FDA Narrows Use of PD-1 Drugs in GI Cancers

Highlights

• The FDA has restricted the use of Merck's Keytruda and BMS's Opdivo to PD-L1-positive patients for gastric, GEJ, and esophageal cancers.
• Combination therapy of Opdivo and Yervoy for esophageal squamous cell carcinoma is also now limited to PD-L1-positive disease.
• The decision follows analysis showing minimal benefit for PD-L1-negative subgroups in phase 3 trials.
• BeOne's Tevimbra was the first PD-1 therapy in this category to receive a PD-L1-specific approval.
• The move continues a pattern of the FDA reevaluating broad checkpoint inhibitor approvals in light of emerging efficacy data.

Regulatory Shift in Immunotherapy Indications

In a significant policy shift, the U.S. Food and Drug Administration (FDA) has officially restricted the use of two leading PD-1 inhibitors—Merck & Co.'s Keytruda and Bristol Myers Squibb's (BMS) Opdivo—for certain gastrointestinal cancers. This move follows an intensive regulatory review that cast doubt on the benefits of PD-1 inhibitors for patients lacking PD-L1 expression.

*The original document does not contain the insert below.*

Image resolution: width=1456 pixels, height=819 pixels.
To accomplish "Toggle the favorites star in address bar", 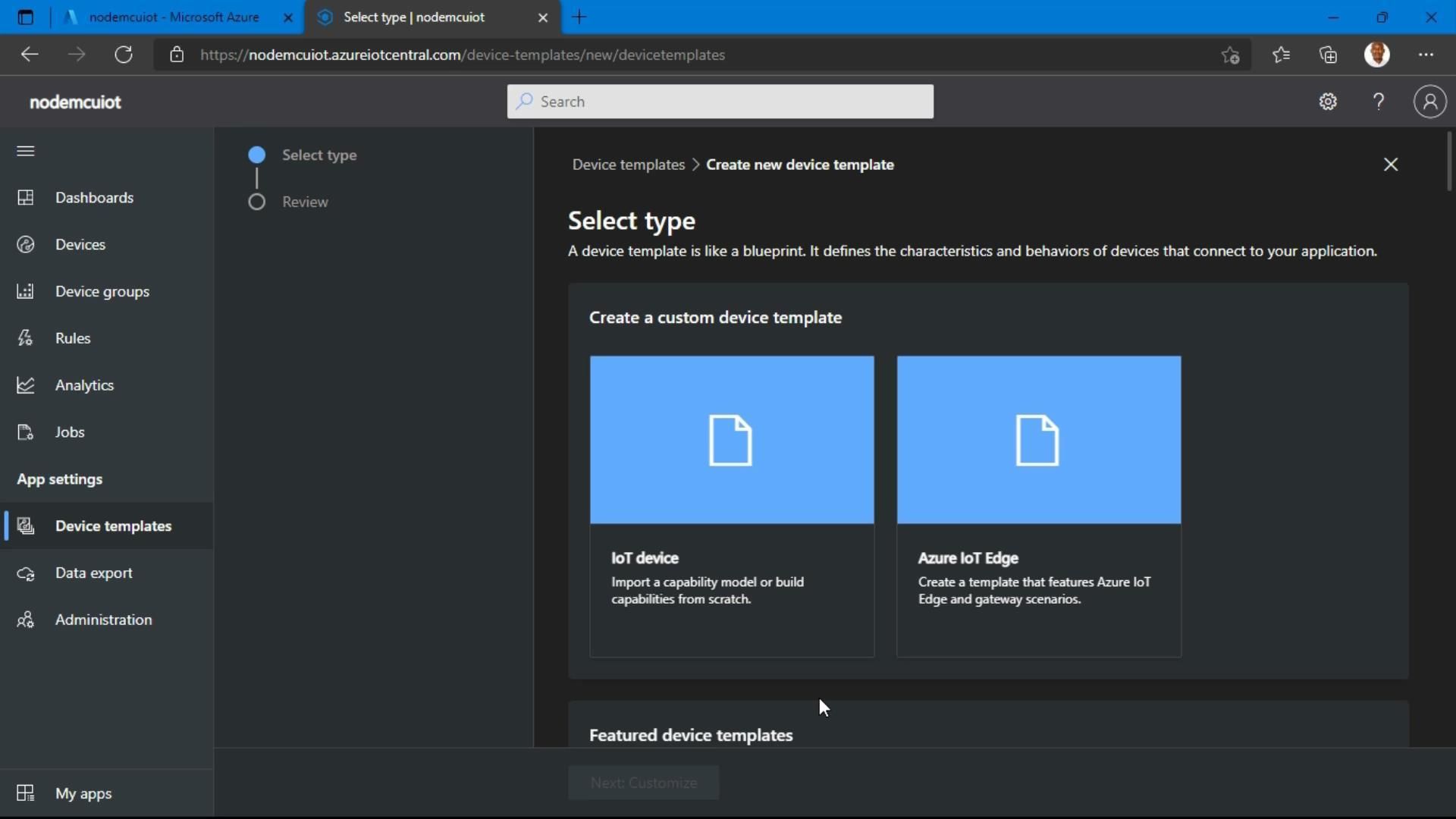I will (x=1230, y=55).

According to the FDA, BMS's Opdivo, when used in combination with chemotherapy, is now only approved for advanced or metastatic gastric, gastroesophageal junction (GEJ), and esophageal cancers in patients whose tumors express PD-L1. In addition, the label for the Opdivo-Yervoy combination in first-line esophageal squamous cell carcinoma has been similarly narrowed to PD-L1-positive disease.

Merck's Keytruda has undergone comparable restrictions. Its use in gastric, GEJ, and esophageal cancers is now limited to patients with PD-L1-positive tumors. The label change specifically affects HER2-negative gastric or GEJ adenocarcinomas, while HER2-positive indications had already been revised in March to require PD-L1 expression.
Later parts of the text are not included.